For the summative assessment, which makes up 40% of a learner’s final grade, some businesspeople have already begun selling sample test questions. The remaining 60% will come from formative tests taken in Grades 4, 5, and 6.
With the pioneer class transitioning in January 2023, the final score will be utilized to place students in junior secondary school (JSS).
“Because learners are going to be assessed in Grade 6, there are people selling model papers supposedly for that grade. Do not buy them; they must be approved by KICD. We want to make this assessment as natural as possible, almost like what they do in school on a day-to-day basis,” said Kenya Institute of Curriculum Development chief executive Charles Ong’ondo.
“Let parents expect a low stakes assessment because we already have 60 per cent of their ability through 20 marks from Grade 4, Grade 5 and Grade 6,” said Prof Ong’ondo.

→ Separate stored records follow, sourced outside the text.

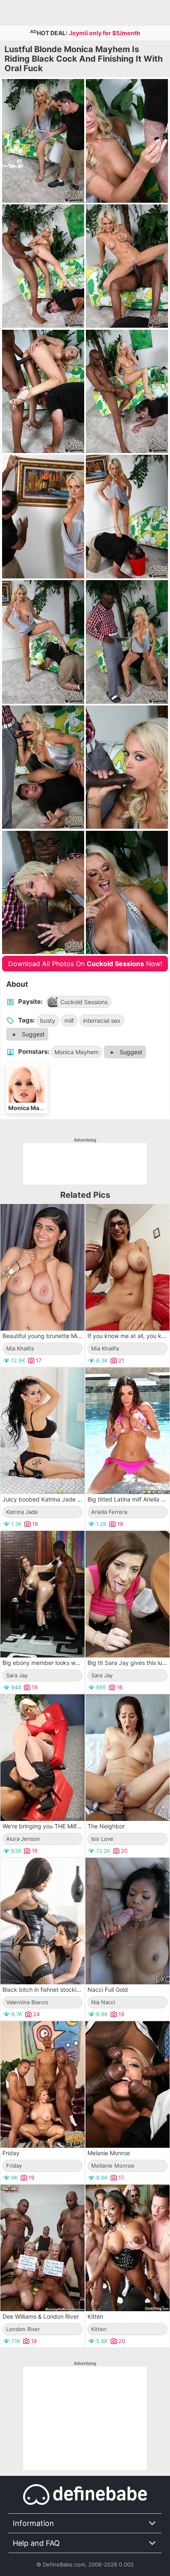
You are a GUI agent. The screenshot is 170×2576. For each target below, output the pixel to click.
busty (47, 1020)
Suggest (32, 1034)
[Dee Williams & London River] (42, 2248)
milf (69, 1020)
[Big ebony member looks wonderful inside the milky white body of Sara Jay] (42, 1594)
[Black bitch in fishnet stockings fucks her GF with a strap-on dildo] (42, 1921)
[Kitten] (127, 2248)
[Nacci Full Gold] (127, 1921)
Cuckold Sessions (84, 1001)
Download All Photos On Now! (85, 963)
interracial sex (101, 1020)
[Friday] (42, 2084)
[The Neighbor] (127, 1757)
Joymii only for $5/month (104, 32)
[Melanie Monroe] (127, 2084)
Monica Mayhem (76, 1051)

He said in JSS, the curriculum allows learners an opportunity to explore their potential and interests before choosing their preferred pathways in senior secondary school.
Prof Ong’ondo further warned business people to be aware of government circulars, especially pertaining to books “so that you don’t buy the wrong books”.
He warned teachers from private schools against giving learners unreasonable assignments instead of using locally available materials.
“Why download stuff where children can draw or get from existing materials like newspapers. Parents are complaining that CBC is expensive because a few private schools have teachers who give unreasonable assignments. A few private schools have exaggerated the demands,” Prof Ong’ondo said.